[Entries for locating described items]
┌──

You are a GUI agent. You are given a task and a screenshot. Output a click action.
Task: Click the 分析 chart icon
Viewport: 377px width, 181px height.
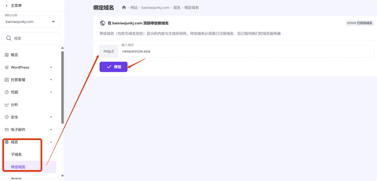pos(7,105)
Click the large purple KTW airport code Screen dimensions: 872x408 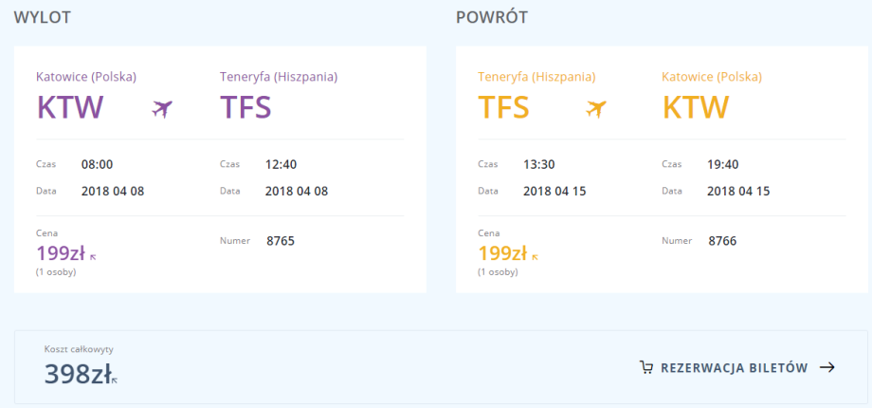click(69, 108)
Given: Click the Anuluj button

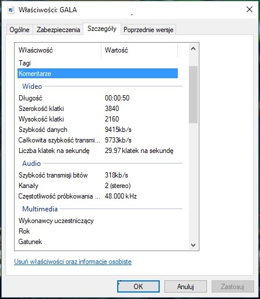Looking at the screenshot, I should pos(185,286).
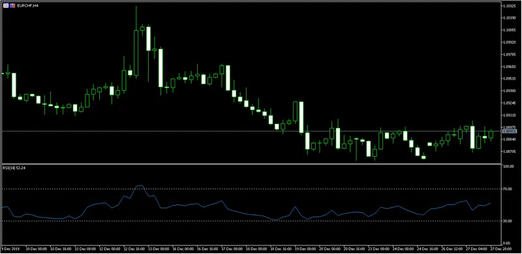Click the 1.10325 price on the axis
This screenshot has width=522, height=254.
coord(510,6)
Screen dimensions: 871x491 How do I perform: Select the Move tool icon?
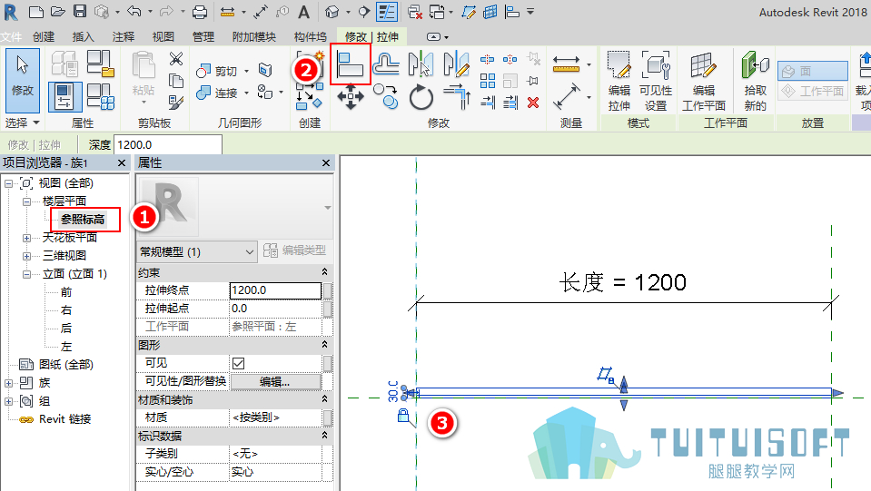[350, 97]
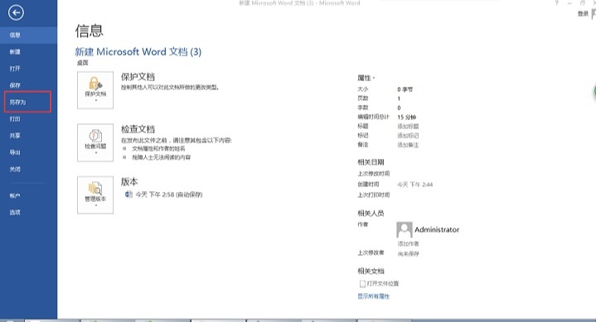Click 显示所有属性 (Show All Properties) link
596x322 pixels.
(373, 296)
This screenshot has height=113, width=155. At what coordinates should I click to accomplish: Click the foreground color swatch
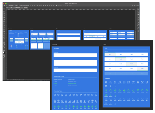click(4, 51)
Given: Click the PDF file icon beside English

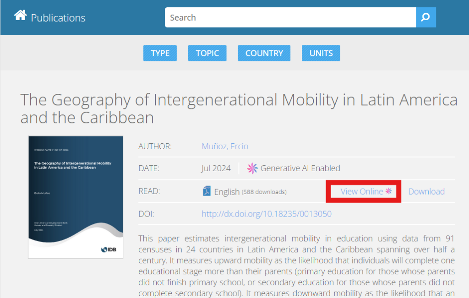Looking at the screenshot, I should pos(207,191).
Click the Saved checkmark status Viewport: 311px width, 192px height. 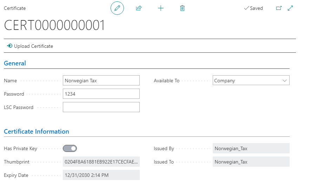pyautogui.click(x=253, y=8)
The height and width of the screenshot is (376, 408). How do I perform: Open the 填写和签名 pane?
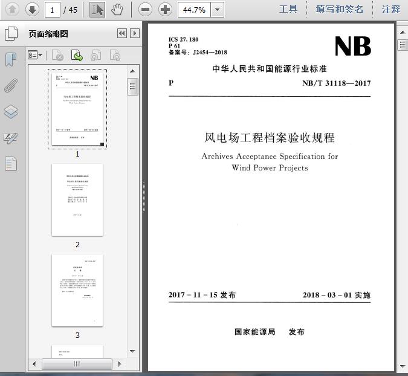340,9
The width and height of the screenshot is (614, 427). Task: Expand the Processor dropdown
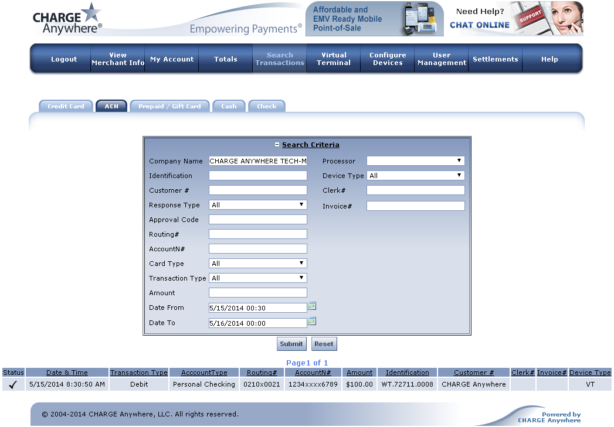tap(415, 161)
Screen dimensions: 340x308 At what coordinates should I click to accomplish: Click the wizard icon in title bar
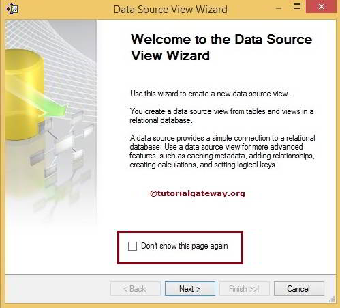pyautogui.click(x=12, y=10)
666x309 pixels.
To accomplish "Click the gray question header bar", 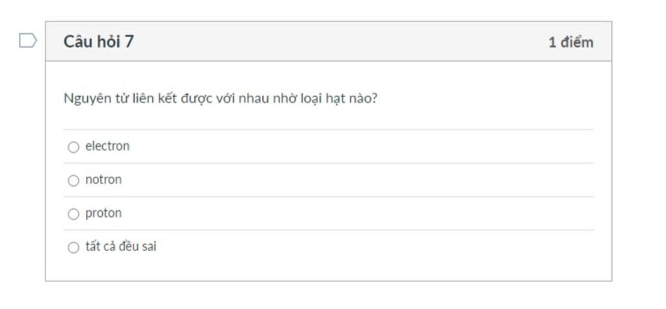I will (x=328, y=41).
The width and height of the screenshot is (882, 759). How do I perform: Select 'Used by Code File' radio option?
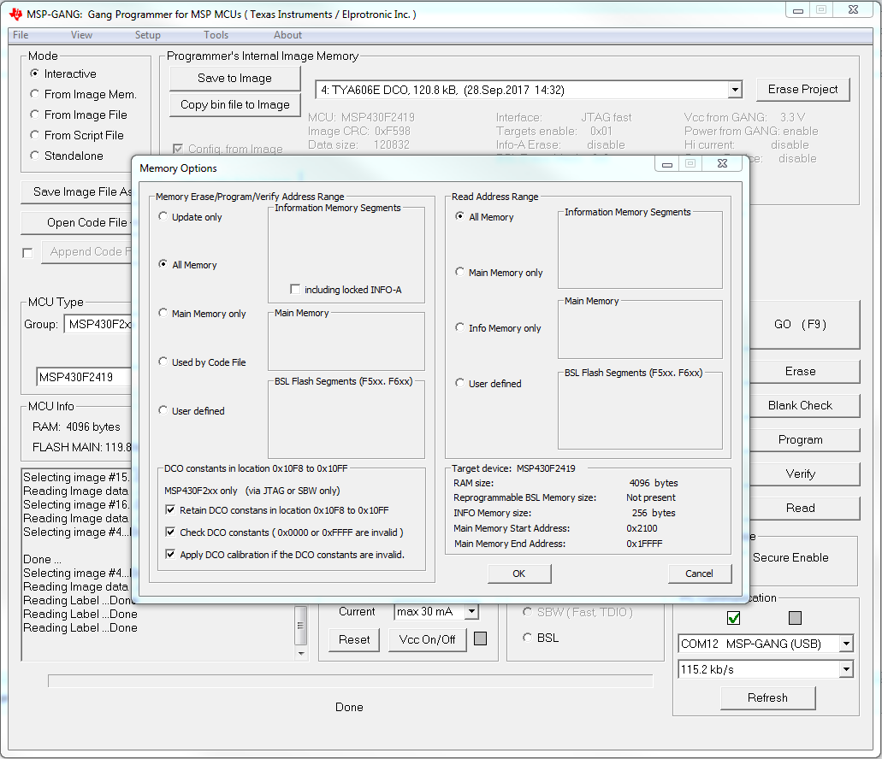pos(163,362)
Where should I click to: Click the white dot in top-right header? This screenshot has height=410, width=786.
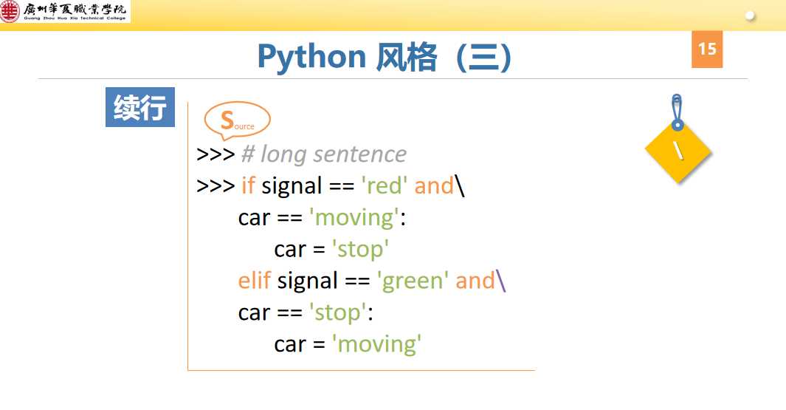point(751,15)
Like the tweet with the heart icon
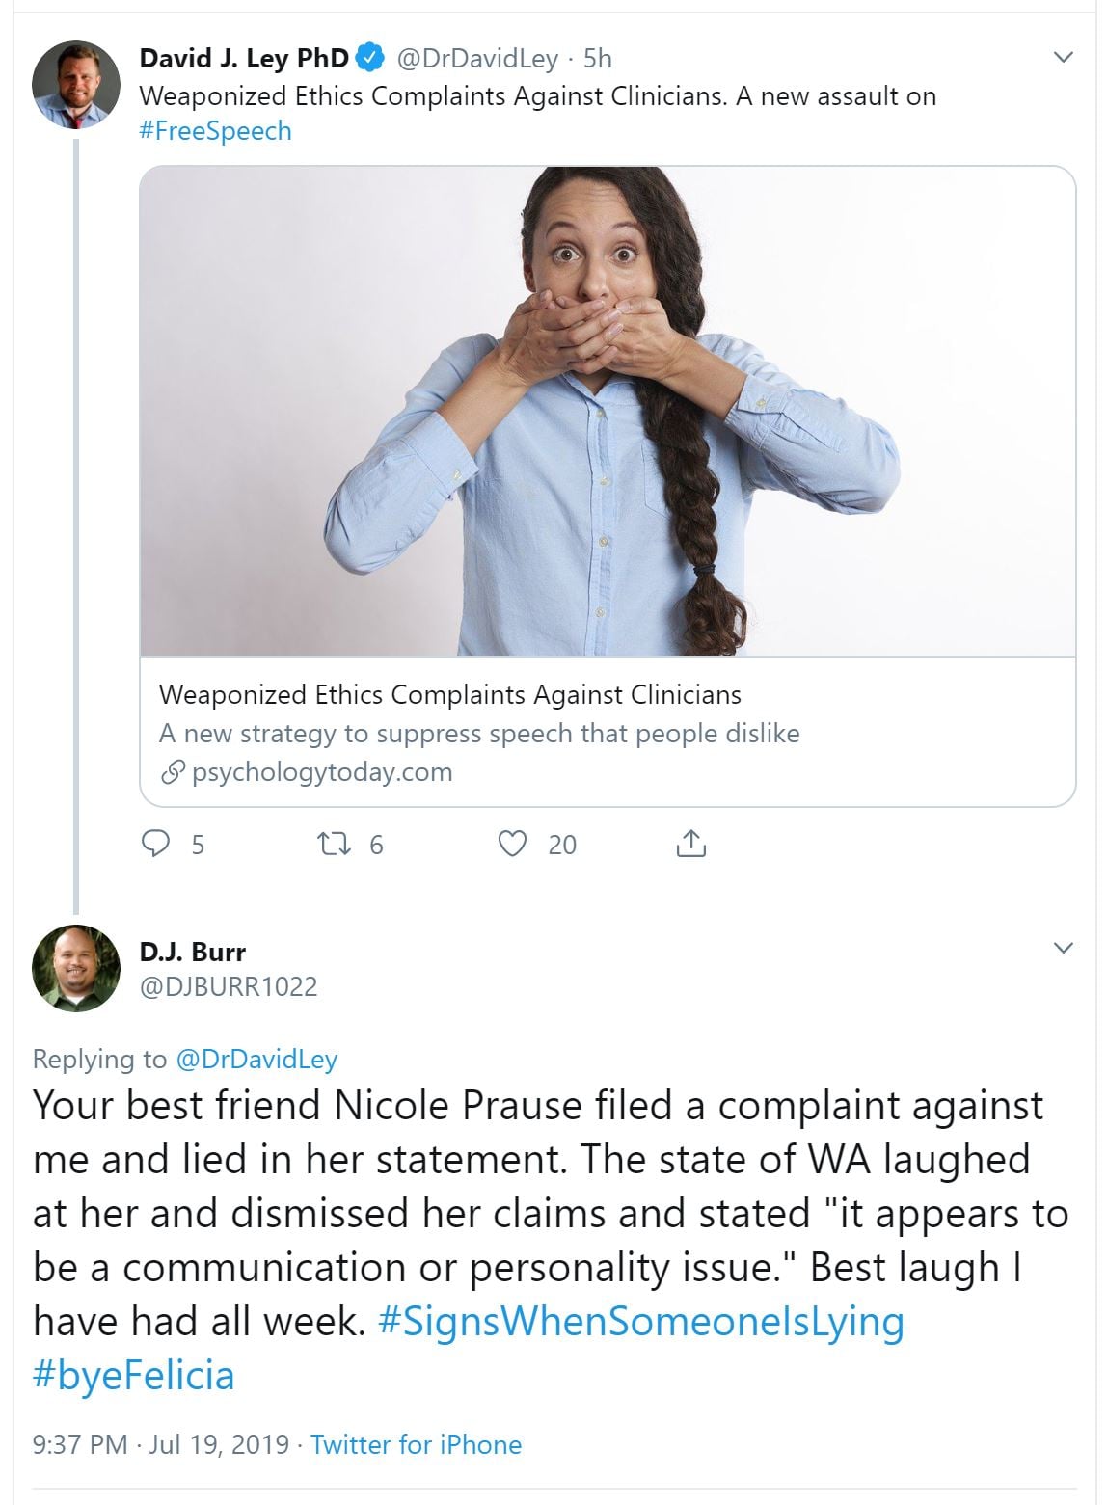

└──

**Job:**
Can you print the entries above word for word, everything from the line containing "This screenshot has height=113, width=155." down to the line containing "Looking at the screenshot, I should pos(207,191).", including both of those lines? Leave the pictures out of your answer.

**Full output:**
This screenshot has height=113, width=155. At what coordinates should I click to accomplish: Click the foreground color swatch
click(4, 51)
Given: Click the PDF file icon beside English

Looking at the screenshot, I should pos(207,191).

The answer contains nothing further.